Let´s say in 1866 Saxony makes Prussia a proposal to fight with Prussia against Austria and the rest of the German states if Prussia returns the territory back that Saxony lost at the Congress of Vienna. And Prussia agrees. So ss this ASB and how would the balance of Power change in the North German Confederation and later in the Empire ?


Most unlikely. Hohenzollerns were almost never willing to give away territory.

They might, howewver, offer him all or part of Bohemia, which would have sizeable consequences.
 
A Saxon Sudetenland? That would create some wonderfully weird borders!
Isn't the idea of Sudetenland more or less a 20th century idea? I believe that in the 19th century people wouldn't have realy cared that much about what language the inhabitants of a region spoke.

Personaly I don't think Prussia would give up their former Saxon parts so easily. In Vienna they wanted all of Saxony after all. I think a better way would be Saxony allying themselves with the enemies of Prussia and actually winning the war.
 
Isn't the idea of Sudetenland more or less a 20th century idea?
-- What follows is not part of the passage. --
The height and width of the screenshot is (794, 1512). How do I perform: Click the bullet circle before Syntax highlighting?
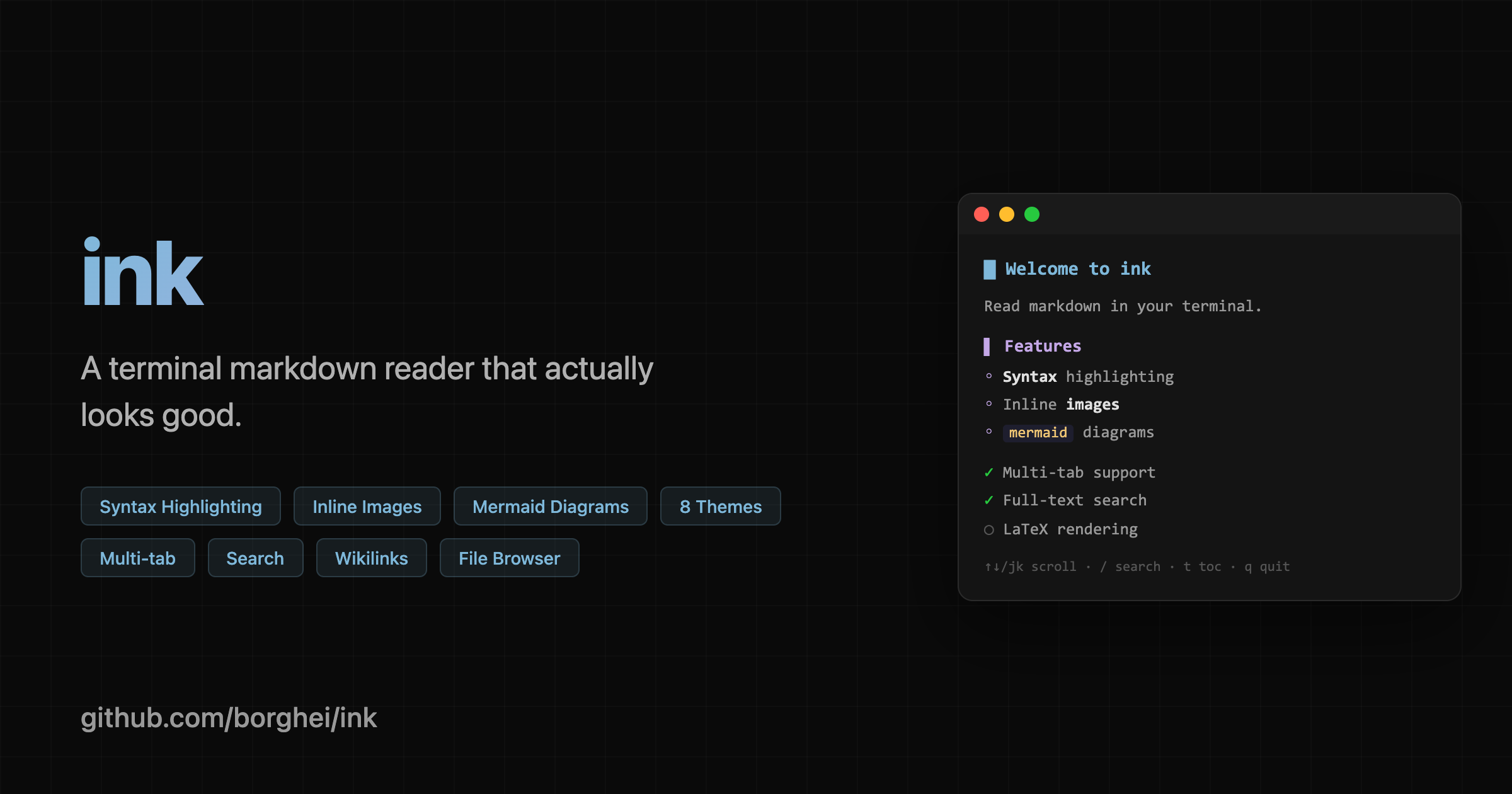click(989, 376)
I believe that in the 19th century people wouldn't have realy cared that much about what language the inhabitants of a region spoke.

Personaly I don't think Prussia would give up their former Saxon parts so easily. In Vienna they wanted all of Saxony after all. I think a better way would be Saxony allying themselves with the enemies of Prussia and actually winning the war.

Apart from stuff like Pan-Slavism the Great Powers preferred to sidestep ethnolinguistic considerations pre-WWI.
 
Isn't the idea of Sudetenland more or less a 20th century idea? I believe that in the 19th century people wouldn't have realy cared that much about what language the inhabitants of a region spoke.

They were starting to.

Iirc Wilhelm I wanted to annex Saxony and also Austrian territory corresponding to most of what would later be called the "Sudetenland". Bismarck, for good or ill, argued him out of it in favour of other annexartions. The King's proposals make little geographic or economic sense, so I can only assume that he had nationality in mind. He wanted to take some Germans away from Austria, but not too many Czechs.

As for the term itself, I'm not sure when it was coined - possibly only in the 1930s as a convenient "shorthand" for the areas Hitler was claiming. In the WW1 period I think it was sometimes called "German Bohemia", though that too is misleading as much of it was in Moravia and Austrian Silesia.